## Input

=== Section Start ===

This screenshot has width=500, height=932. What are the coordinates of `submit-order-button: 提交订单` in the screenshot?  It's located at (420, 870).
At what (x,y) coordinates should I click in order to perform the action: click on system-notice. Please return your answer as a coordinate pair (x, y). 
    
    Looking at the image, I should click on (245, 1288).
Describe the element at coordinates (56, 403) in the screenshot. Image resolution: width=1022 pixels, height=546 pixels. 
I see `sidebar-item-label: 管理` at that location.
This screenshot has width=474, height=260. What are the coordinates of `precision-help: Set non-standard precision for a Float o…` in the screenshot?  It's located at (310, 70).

=== Section End ===
=== Section Start ===

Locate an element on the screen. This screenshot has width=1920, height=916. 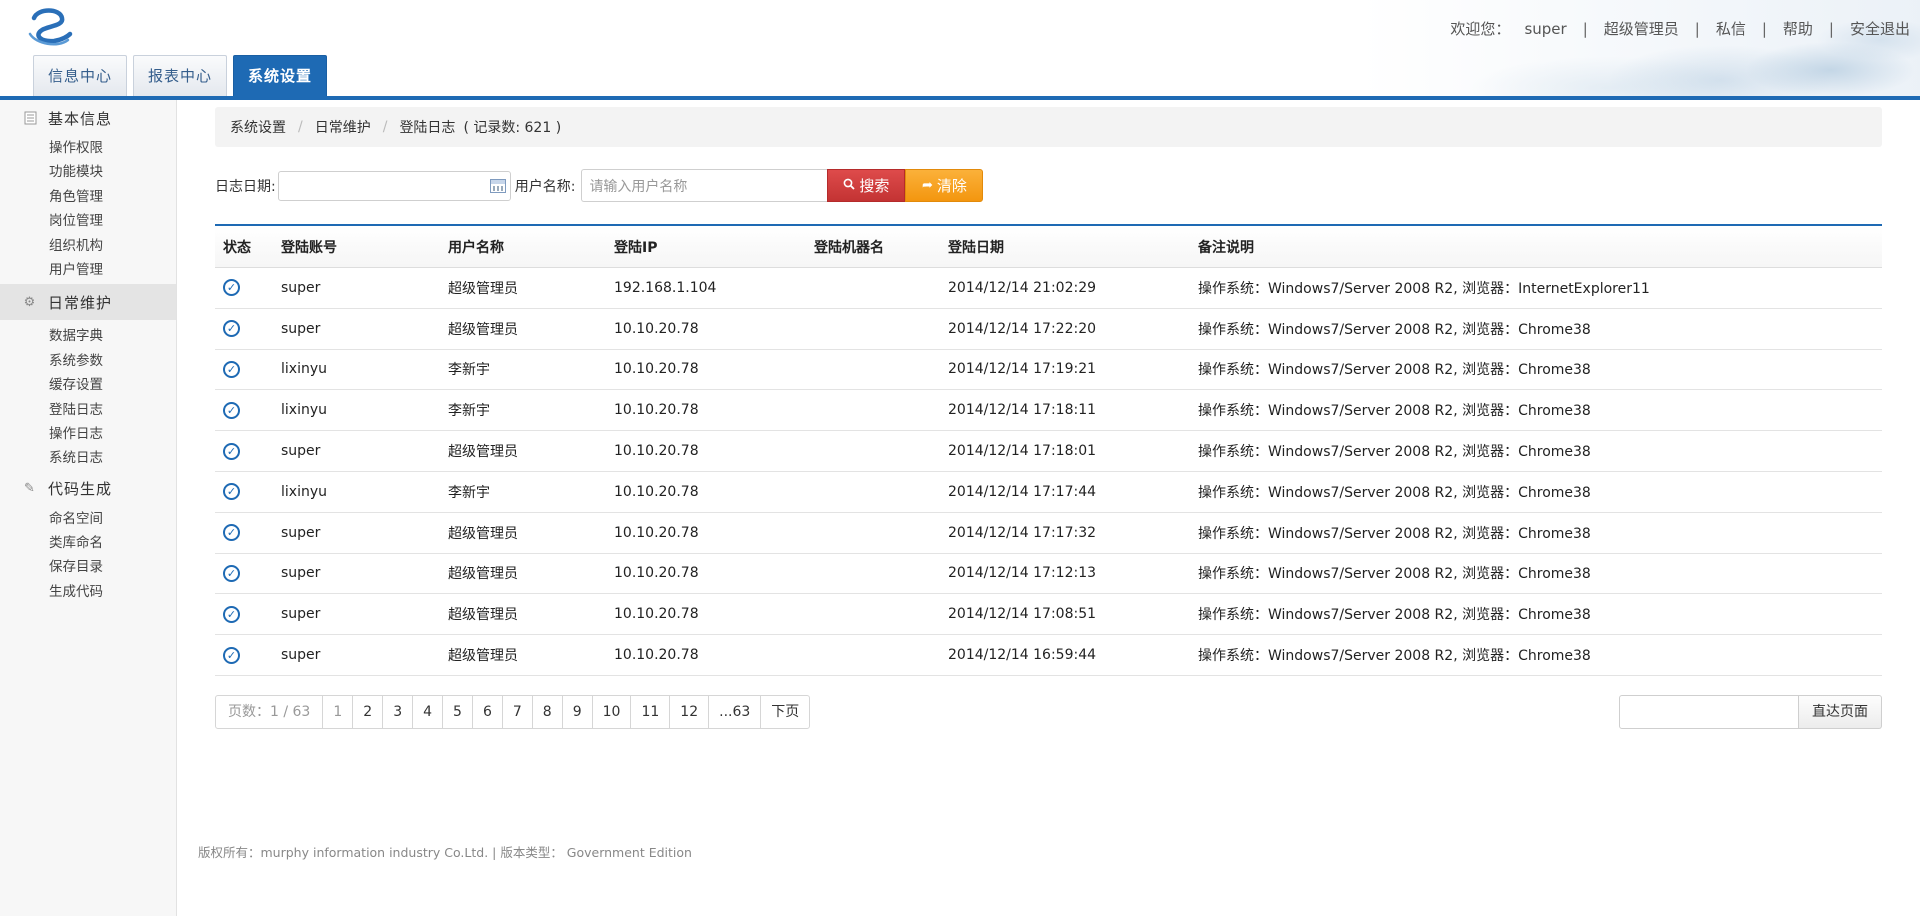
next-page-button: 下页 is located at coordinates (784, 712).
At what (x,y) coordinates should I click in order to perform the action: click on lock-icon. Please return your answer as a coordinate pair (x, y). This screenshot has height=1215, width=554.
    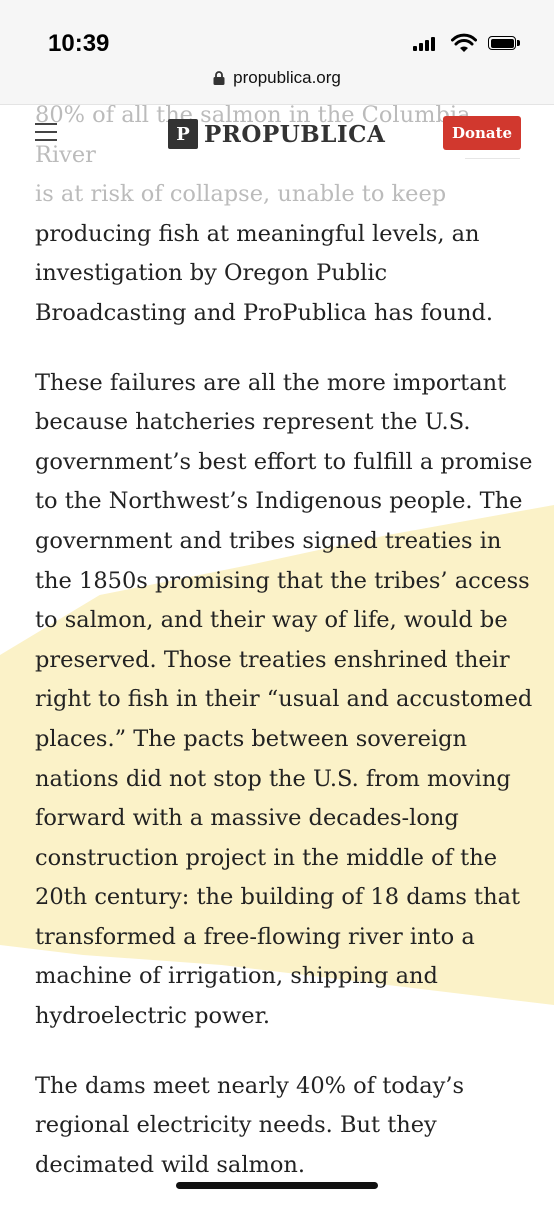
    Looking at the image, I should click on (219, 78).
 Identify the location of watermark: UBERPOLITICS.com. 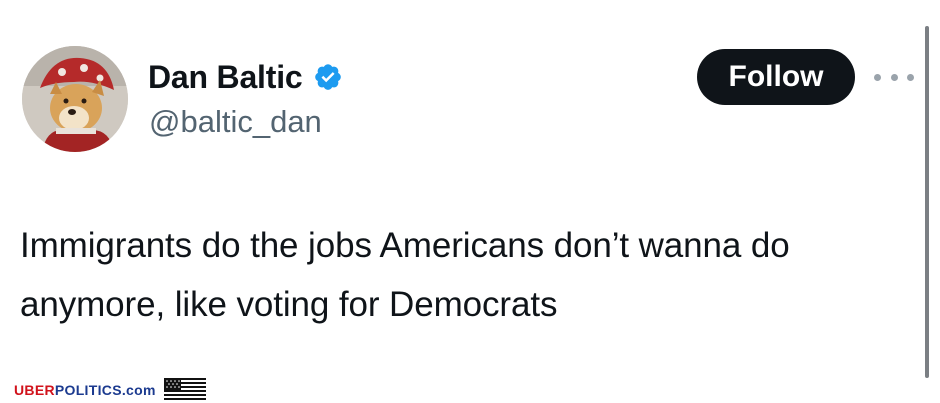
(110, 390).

=== Section End ===
=== Section Start ===

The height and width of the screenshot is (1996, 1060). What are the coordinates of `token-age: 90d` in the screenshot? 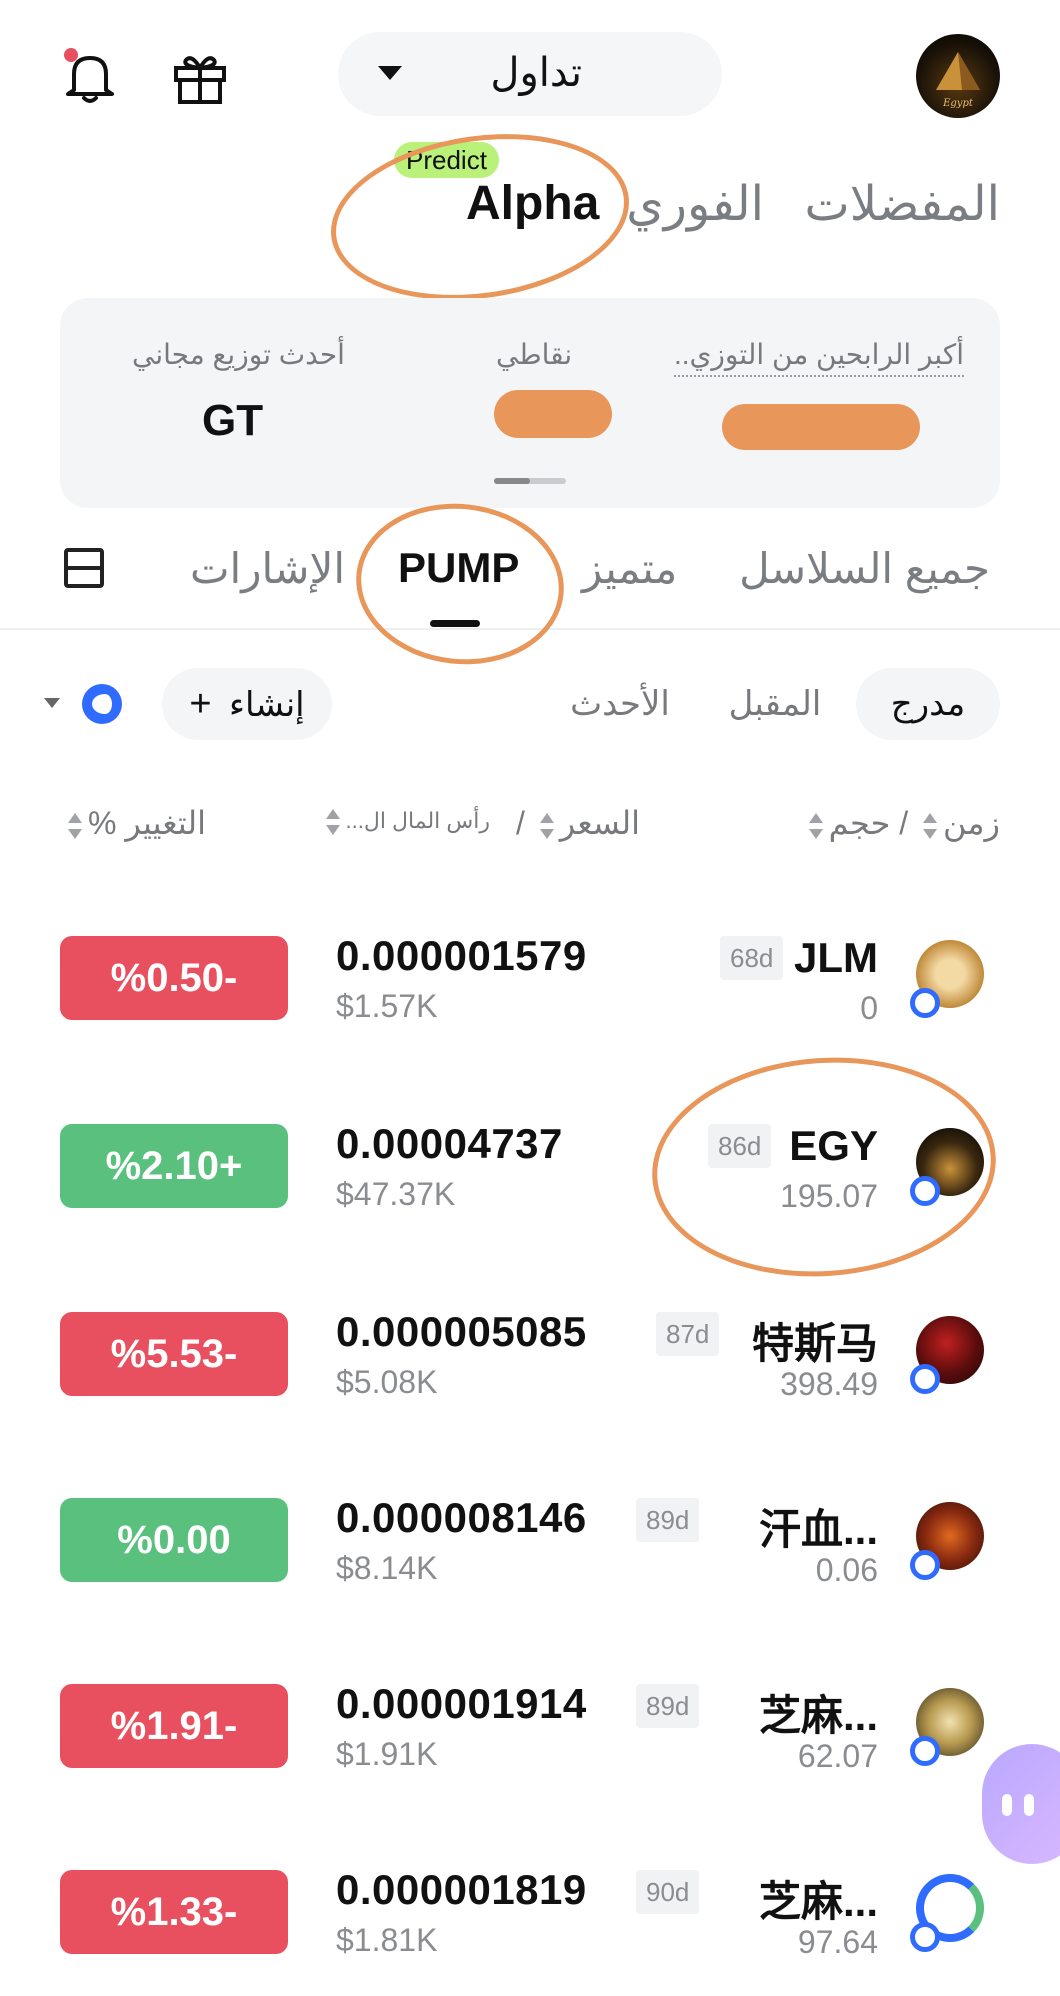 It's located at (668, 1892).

=== Section End ===

## Task
Format the entries as a two-column CSV with the headers instruction and output, one row per entry. Begin at the line that contains "Describe the element" and stop after the line that contains "This screenshot has width=474, height=260.". Put each entry's text and its answer in their own quoted fields, and turn any line breaks into spaces.

## Expected answer
instruction,output
"Describe the element at coordinates (56, 403) in the screenshot. Image resolution: width=1022 pixels, height=546 pixels.","I see `sidebar-item-label: 管理` at that location."
"This screenshot has width=474, height=260. What are the coordinates of `precision-help: Set non-standard precision for a Float o…` in the screenshot?","It's located at (310, 70)."